Podcast – Canterbury’s residential red zone

Speak Up Kōrerotia logoChristchurch City Libraries blog hosts a series of regular podcasts from New Zealand’s only specialist human rights radio show Speak up – Kōrerotia. This show is created by Sally Carlton.

The latest episode deals with issues surrounding land in Canterbury that since the 2010/2011 earthquakes has been zoned red and no longer suitable for residential use.

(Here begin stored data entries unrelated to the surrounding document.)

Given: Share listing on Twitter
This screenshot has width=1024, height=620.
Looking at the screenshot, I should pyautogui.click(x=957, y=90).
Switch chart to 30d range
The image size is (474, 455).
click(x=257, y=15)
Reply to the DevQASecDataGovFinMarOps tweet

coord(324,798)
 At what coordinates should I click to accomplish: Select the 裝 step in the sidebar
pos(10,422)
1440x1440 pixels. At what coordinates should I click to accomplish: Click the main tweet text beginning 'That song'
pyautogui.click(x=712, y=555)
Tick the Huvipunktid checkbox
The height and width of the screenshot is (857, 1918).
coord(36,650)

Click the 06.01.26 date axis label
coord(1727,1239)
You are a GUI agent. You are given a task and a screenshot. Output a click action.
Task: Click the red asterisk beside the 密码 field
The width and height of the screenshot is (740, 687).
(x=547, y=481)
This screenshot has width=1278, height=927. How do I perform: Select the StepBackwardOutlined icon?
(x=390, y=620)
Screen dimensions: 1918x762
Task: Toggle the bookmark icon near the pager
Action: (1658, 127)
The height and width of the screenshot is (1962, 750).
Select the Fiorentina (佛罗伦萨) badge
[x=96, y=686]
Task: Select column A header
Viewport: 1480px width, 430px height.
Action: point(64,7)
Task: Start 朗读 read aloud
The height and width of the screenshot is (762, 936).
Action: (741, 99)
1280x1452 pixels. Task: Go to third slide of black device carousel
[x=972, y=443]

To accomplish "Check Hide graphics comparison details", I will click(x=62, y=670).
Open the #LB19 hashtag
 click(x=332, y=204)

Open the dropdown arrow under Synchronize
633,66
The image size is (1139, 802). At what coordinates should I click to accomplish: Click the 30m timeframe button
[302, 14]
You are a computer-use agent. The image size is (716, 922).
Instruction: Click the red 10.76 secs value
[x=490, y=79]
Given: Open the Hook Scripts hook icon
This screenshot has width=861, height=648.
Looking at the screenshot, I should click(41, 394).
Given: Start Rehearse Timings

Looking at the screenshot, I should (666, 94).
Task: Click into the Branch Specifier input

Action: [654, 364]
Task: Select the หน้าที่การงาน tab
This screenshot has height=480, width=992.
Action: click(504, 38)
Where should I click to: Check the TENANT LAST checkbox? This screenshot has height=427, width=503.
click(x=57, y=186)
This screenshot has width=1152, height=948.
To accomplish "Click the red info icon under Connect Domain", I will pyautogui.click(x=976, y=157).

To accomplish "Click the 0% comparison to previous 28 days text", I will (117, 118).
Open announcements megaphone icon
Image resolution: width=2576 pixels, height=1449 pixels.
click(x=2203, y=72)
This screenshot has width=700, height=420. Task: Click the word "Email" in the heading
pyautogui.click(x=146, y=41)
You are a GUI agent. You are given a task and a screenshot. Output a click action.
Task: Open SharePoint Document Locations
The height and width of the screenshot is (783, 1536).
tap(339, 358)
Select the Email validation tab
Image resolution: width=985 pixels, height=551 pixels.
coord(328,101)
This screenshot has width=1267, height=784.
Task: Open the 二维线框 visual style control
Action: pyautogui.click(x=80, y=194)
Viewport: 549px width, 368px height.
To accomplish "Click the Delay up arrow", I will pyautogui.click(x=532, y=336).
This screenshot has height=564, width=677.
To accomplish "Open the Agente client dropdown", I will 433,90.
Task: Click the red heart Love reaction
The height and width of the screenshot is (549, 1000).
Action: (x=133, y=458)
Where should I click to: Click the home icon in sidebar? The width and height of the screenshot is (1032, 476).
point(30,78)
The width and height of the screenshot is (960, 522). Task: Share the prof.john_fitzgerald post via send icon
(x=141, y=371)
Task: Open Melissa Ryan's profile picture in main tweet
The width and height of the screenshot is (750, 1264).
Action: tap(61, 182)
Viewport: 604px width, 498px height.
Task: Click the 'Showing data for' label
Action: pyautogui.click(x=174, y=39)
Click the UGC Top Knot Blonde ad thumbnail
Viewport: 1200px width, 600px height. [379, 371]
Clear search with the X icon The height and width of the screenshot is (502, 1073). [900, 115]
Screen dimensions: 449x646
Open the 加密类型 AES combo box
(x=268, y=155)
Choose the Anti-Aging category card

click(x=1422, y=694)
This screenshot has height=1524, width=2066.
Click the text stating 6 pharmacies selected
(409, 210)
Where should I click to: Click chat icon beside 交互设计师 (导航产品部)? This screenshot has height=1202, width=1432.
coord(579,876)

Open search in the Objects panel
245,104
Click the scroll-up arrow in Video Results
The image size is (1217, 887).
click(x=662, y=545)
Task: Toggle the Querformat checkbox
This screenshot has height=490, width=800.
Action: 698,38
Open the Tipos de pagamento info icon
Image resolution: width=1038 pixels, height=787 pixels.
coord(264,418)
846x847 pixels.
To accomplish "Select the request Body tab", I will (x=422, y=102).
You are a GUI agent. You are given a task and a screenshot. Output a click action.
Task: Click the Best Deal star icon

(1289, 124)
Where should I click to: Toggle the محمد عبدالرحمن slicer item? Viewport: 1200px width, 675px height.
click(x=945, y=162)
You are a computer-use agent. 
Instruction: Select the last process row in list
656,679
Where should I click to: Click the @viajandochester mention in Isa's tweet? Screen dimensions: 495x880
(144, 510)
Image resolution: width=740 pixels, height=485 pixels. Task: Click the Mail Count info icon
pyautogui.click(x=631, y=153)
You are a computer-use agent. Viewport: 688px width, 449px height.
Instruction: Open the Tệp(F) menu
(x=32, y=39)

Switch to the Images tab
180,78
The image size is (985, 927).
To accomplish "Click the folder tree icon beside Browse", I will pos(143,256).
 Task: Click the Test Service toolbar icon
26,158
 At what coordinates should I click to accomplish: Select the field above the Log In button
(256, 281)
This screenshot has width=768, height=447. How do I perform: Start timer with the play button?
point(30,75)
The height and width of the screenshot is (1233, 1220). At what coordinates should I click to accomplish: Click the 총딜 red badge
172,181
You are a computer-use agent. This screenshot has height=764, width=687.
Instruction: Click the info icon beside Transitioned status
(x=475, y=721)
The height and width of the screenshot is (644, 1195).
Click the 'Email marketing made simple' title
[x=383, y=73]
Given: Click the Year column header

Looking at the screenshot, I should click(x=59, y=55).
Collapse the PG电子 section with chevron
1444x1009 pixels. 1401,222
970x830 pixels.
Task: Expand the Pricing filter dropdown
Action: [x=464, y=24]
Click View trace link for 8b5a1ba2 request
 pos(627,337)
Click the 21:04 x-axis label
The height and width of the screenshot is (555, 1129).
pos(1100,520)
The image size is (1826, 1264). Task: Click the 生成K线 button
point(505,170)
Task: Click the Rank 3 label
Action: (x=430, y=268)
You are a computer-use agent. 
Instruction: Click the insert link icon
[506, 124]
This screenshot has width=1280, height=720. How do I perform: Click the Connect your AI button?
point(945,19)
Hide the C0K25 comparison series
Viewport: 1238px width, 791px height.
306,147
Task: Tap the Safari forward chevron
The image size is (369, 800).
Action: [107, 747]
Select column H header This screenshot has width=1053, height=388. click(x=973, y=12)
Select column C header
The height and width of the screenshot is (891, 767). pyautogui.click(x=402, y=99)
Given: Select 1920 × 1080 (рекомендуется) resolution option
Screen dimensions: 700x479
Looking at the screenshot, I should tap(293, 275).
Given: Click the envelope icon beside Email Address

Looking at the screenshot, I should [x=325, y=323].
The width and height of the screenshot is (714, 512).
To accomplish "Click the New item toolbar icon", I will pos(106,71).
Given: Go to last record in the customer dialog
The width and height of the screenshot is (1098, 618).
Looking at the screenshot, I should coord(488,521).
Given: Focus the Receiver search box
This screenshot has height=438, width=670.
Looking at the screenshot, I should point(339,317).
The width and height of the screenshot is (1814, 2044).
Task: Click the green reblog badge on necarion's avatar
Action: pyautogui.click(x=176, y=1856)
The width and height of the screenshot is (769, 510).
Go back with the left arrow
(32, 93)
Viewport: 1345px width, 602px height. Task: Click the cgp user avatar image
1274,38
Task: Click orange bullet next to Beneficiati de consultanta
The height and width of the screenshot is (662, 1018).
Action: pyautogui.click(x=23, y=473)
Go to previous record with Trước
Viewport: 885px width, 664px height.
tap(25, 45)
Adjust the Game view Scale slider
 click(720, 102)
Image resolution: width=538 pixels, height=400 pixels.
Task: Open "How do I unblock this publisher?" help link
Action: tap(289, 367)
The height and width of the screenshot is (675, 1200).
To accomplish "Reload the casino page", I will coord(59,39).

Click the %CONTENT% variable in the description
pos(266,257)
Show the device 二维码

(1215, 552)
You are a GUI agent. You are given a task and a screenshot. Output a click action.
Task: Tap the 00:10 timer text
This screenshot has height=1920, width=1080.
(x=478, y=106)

  • Part I: Chief Human Rights Commissioner David Rutherford talks us through the impacts of the red zoning on people still residing in these areas, including in terms of mental health. With reference to the Staying in the Red Zones Report.
  • Part II: What has happened with the red zoned land since 2011 in Waimakariri District and Christchurch city? What are the differences between the various red zoned areas? What lessons can the Waimakariri experience provide for Christchurch?
  • Part III: Public consultation processes – what suggestions have already been proposed? Are people disengaged and how can they be re-engaged? What is the importance of the land for today and future generations? What do you hope to see happen with the land?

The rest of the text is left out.